◆ STORED DATA ◆
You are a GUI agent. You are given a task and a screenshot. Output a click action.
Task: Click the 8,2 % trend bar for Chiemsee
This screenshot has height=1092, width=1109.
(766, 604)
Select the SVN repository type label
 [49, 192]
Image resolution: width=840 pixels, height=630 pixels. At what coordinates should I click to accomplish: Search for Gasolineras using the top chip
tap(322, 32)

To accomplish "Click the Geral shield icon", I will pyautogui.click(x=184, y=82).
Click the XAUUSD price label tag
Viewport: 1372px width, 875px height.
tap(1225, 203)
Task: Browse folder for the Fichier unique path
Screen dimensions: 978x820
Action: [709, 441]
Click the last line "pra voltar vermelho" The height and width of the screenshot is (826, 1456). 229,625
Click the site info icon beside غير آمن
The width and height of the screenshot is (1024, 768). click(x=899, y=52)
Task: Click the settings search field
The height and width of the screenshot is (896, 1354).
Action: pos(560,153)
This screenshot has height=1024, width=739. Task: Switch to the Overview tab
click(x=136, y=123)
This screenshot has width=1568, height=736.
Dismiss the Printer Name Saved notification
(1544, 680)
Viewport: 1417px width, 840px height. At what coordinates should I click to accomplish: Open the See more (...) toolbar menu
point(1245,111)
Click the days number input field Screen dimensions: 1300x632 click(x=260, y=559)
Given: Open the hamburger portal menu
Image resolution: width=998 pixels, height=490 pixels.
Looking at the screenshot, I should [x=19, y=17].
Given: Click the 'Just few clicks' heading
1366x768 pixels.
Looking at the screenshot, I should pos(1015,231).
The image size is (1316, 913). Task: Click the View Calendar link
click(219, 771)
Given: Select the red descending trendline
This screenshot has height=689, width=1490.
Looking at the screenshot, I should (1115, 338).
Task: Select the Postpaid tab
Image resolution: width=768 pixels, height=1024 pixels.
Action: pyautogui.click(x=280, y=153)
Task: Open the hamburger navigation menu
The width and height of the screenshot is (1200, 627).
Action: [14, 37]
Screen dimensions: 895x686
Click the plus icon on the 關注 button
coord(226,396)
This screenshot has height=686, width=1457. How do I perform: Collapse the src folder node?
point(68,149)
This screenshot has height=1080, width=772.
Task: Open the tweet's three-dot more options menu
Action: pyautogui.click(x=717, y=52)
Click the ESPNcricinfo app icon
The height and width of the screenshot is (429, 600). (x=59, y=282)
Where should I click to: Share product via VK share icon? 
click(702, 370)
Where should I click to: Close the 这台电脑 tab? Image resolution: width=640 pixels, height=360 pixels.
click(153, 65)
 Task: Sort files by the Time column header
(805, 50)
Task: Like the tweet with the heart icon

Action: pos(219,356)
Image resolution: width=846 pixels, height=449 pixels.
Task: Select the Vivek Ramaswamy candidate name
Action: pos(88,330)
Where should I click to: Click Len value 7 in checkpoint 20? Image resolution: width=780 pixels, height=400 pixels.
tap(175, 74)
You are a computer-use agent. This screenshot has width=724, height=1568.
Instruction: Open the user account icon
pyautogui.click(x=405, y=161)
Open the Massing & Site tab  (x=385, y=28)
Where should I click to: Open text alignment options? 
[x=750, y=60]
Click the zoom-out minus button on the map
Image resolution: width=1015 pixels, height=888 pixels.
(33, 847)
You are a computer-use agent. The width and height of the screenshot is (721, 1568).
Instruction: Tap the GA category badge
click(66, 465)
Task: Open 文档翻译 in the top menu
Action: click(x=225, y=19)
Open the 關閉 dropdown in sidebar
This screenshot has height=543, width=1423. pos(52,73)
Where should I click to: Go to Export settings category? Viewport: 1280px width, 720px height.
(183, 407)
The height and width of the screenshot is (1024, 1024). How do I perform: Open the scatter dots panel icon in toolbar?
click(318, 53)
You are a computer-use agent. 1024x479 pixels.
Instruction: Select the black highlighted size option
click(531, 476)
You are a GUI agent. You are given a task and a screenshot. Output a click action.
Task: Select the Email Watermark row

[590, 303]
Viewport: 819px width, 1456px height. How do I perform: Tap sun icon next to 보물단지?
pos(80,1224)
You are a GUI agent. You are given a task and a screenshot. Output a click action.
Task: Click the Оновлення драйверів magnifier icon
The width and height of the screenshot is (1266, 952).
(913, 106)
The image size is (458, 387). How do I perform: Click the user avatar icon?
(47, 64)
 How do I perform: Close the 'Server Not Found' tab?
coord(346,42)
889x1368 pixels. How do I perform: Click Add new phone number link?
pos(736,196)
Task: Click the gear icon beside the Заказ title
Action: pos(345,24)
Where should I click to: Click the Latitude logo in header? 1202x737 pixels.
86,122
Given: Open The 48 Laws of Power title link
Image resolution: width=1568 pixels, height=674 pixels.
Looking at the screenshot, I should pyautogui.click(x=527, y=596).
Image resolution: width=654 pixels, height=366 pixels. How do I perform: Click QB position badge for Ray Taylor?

◆ WORK ITEM ◆
Filtering the entries above by the word "computer", copy each line that matches.

◆ EXPECTED OUTPUT ◆
You are a computer-use agent. This screenshot has width=724, height=1568.
You are a computer-use agent. The width and height of the screenshot is (721, 1568).
You are a computer-use agent. 1024x479 pixels.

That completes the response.